- Written exercise -
Copy out every one of the records below word for word, keeping each line as it is.

- Material for this task -
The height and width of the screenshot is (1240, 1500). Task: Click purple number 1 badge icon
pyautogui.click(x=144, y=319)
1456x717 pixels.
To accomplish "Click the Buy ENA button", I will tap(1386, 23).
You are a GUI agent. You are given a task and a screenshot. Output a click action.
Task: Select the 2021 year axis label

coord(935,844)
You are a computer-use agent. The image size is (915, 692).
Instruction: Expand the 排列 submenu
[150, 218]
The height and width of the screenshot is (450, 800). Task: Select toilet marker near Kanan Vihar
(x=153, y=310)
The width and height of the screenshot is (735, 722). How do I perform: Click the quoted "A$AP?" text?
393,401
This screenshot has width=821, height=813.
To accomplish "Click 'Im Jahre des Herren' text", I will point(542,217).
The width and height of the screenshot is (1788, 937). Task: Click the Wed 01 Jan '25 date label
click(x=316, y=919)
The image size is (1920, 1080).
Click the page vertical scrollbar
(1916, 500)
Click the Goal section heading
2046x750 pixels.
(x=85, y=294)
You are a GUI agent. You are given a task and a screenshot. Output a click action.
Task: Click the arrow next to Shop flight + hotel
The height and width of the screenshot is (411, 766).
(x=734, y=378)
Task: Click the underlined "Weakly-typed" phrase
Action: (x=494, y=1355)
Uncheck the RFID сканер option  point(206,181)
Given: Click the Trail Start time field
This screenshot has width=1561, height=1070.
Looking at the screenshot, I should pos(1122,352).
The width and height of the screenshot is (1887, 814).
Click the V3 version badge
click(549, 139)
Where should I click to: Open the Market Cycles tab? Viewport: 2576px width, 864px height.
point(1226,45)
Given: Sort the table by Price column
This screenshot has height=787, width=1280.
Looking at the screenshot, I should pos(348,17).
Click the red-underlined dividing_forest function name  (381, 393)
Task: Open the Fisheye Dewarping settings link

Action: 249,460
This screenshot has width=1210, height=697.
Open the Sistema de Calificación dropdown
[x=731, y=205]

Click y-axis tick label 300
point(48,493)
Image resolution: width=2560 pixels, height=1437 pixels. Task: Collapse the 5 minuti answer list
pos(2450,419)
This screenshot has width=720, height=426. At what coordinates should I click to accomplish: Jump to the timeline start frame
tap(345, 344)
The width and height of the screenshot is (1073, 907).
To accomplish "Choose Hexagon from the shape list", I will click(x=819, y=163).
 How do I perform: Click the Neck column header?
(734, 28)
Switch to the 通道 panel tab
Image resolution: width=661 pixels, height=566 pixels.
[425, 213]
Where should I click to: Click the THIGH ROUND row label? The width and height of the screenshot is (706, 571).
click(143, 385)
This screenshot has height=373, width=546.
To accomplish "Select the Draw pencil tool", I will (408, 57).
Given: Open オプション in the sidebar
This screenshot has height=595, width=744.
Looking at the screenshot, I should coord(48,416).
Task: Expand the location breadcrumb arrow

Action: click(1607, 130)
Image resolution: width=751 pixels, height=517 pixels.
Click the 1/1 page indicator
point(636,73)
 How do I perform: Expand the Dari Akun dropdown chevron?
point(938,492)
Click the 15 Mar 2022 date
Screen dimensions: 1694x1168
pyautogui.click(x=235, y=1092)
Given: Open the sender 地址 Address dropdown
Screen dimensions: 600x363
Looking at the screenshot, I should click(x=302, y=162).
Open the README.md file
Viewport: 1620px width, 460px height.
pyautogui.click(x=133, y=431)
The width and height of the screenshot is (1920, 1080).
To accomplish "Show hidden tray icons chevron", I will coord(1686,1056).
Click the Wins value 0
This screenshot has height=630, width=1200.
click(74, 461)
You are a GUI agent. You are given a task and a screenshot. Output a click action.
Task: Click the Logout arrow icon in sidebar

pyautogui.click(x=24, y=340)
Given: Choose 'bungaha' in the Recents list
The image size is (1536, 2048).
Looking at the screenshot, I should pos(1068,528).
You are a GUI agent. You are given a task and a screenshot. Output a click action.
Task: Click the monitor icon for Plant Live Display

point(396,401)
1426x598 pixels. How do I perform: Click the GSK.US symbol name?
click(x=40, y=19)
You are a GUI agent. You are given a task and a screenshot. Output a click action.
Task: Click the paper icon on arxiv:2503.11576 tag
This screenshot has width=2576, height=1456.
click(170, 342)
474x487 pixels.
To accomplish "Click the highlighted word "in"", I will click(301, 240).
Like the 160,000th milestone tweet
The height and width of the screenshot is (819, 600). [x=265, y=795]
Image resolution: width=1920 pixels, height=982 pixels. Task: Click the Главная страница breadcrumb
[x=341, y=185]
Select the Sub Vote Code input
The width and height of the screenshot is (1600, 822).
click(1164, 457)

- Solution to the problem -
The height and width of the screenshot is (1240, 1500). Task: Click purple number 1 badge icon
pyautogui.click(x=144, y=319)
1456x717 pixels.
To accomplish "Click the Buy ENA button", I will tap(1386, 23).
You are a GUI agent. You are given a task and a screenshot. Output a click action.
Task: Select the 2021 year axis label

coord(935,844)
You are a computer-use agent. The image size is (915, 692).
Instruction: Expand the 排列 submenu
[150, 218]
The height and width of the screenshot is (450, 800). Task: Select toilet marker near Kanan Vihar
(x=153, y=310)
The width and height of the screenshot is (735, 722). How do I perform: Click the quoted "A$AP?" text?
393,401
This screenshot has width=821, height=813.
To accomplish "Click 'Im Jahre des Herren' text", I will point(542,217).
The width and height of the screenshot is (1788, 937). Task: Click the Wed 01 Jan '25 date label
click(x=316, y=919)
The image size is (1920, 1080).
Click the page vertical scrollbar
(1916, 500)
Click the Goal section heading
2046x750 pixels.
(x=85, y=294)
You are a GUI agent. You are given a task and a screenshot. Output a click action.
Task: Click the arrow next to Shop flight + hotel
The height and width of the screenshot is (411, 766).
(x=734, y=378)
Task: Click the underlined "Weakly-typed" phrase
Action: (x=494, y=1355)
Uncheck the RFID сканер option  point(206,181)
Given: Click the Trail Start time field
This screenshot has width=1561, height=1070.
Looking at the screenshot, I should pos(1122,352).
The width and height of the screenshot is (1887, 814).
Click the V3 version badge
click(549, 139)
Where should I click to: Open the Market Cycles tab? Viewport: 2576px width, 864px height.
point(1226,45)
Given: Sort the table by Price column
This screenshot has height=787, width=1280.
Looking at the screenshot, I should pos(348,17).
Click the red-underlined dividing_forest function name  (381, 393)
Task: Open the Fisheye Dewarping settings link

Action: 249,460
This screenshot has width=1210, height=697.
Open the Sistema de Calificación dropdown
[x=731, y=205]

Click y-axis tick label 300
point(48,493)
Image resolution: width=2560 pixels, height=1437 pixels. Task: Collapse the 5 minuti answer list
pos(2450,419)
This screenshot has width=720, height=426. At what coordinates should I click to accomplish: Jump to the timeline start frame
tap(345, 344)
The width and height of the screenshot is (1073, 907).
To accomplish "Choose Hexagon from the shape list", I will click(x=819, y=163).
 How do I perform: Click the Neck column header?
(734, 28)
Switch to the 通道 panel tab
Image resolution: width=661 pixels, height=566 pixels.
[425, 213]
Where should I click to: Click the THIGH ROUND row label? The width and height of the screenshot is (706, 571).
click(143, 385)
This screenshot has height=373, width=546.
To accomplish "Select the Draw pencil tool", I will (408, 57).
Given: Open オプション in the sidebar
This screenshot has height=595, width=744.
Looking at the screenshot, I should coord(48,416).
Task: Expand the location breadcrumb arrow

Action: click(1607, 130)
Image resolution: width=751 pixels, height=517 pixels.
Click the 1/1 page indicator
point(636,73)
 How do I perform: Expand the Dari Akun dropdown chevron?
point(938,492)
Click the 15 Mar 2022 date
Screen dimensions: 1694x1168
pyautogui.click(x=235, y=1092)
Given: Open the sender 地址 Address dropdown
Screen dimensions: 600x363
Looking at the screenshot, I should click(x=302, y=162).
Open the README.md file
Viewport: 1620px width, 460px height.
pyautogui.click(x=133, y=431)
The width and height of the screenshot is (1920, 1080).
To accomplish "Show hidden tray icons chevron", I will coord(1686,1056).
Click the Wins value 0
This screenshot has height=630, width=1200.
click(74, 461)
You are a GUI agent. You are given a task and a screenshot. Output a click action.
Task: Click the Logout arrow icon in sidebar

pyautogui.click(x=24, y=340)
Given: Choose 'bungaha' in the Recents list
The image size is (1536, 2048).
Looking at the screenshot, I should pos(1068,528).
You are a GUI agent. You are given a task and a screenshot. Output a click action.
Task: Click the monitor icon for Plant Live Display

point(396,401)
1426x598 pixels. How do I perform: Click the GSK.US symbol name?
click(x=40, y=19)
You are a GUI agent. You are given a task and a screenshot. Output a click action.
Task: Click the paper icon on arxiv:2503.11576 tag
This screenshot has width=2576, height=1456.
click(170, 342)
474x487 pixels.
To accomplish "Click the highlighted word "in"", I will click(301, 240).
Like the 160,000th milestone tweet
The height and width of the screenshot is (819, 600). [x=265, y=795]
Image resolution: width=1920 pixels, height=982 pixels. Task: Click the Главная страница breadcrumb
[x=341, y=185]
Select the Sub Vote Code input
The width and height of the screenshot is (1600, 822).
click(1164, 457)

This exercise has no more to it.